Incorrect mappings can introduce havoc into the exchange of data.
Example:
N 3134 gives ISO/IEC 10646 mappings for Armenian punctuation marks
which do not agree with the mappings authorized by WG2 and published
in SC2/WG2 N1616.
Incorrect mappings or insufficient knowledge about the characters being mapped can result in unnecessary proposals.
Example:
SC2/WG2 N1745 is a proposal for the addition of six characters
that already exist in ISO/IEC 10646.
Many character sets have characters in common. When a character occurs in more than one character set, it is essential that its ISO/IEC 10646 mapping always be the same.
Example:
ISO 5426:1980 and ANSI/NISO Z39.47:1993 both contain the registered
trademark sign ®, but the registration applications for these
character sets (N 3125 and N 3138 respectively) have different
mappings for this character, to U+2122 and to U+00AE (the latter
is correct).
Recommendation 3:
To implement the preceding recommendations,
NCITS/L2 recommends that SC2 re-activate/ re-establish the REGISTRATION
ADVISORY GROUP (RAG) charged with examining proposed registrations,
reviewing and revising existing procedures for registration, advising
submitters of registrations on improvements of submissions, etc.

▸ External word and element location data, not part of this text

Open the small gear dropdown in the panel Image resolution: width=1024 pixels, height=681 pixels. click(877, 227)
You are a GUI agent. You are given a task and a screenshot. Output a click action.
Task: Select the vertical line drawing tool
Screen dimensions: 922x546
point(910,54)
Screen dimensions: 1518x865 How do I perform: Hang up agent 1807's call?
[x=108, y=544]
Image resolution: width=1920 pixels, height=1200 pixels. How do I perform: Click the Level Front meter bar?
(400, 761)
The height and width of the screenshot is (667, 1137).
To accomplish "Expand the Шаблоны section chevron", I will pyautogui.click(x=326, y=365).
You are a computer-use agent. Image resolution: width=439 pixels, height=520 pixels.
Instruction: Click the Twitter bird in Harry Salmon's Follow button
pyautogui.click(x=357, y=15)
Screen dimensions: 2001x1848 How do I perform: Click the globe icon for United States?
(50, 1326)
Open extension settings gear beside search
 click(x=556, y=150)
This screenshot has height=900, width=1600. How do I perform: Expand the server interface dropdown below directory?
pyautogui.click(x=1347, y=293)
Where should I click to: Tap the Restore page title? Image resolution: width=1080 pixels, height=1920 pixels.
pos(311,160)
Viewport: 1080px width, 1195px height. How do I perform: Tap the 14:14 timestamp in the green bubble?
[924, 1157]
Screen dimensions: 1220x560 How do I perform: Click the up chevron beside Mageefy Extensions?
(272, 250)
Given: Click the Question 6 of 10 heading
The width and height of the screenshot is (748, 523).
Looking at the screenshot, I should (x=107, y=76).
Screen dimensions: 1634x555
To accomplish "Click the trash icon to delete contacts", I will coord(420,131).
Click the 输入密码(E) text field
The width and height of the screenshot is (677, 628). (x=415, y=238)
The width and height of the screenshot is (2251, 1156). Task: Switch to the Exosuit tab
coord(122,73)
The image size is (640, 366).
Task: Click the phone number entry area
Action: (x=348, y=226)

The RAG will operate under SC 2 charter, as an advisory group
to the Registration Authority. The RAG will consist of experts
nominated by SC2 member bodies and its liaisons.
Rationale for Recommendation:
There are formal registration
procedures in place based on ISO 2375. However, these procedures
were established before the publication of ISO/IEC 10646, so they
do not address the issue of including mapping information in a
registration.
The revival of the RAG
would ensure that the reference material obtained in the registration
process serves the needs of the global computer industry as fully
as possible. The RAG will also ensure the quality and reliability
of mappings established as part of the registration process.
NCITS/L2 and the Unicode Consortium urge SC2 to give this proposal immediate consideration, so that current flaws in the registration process may be remedied.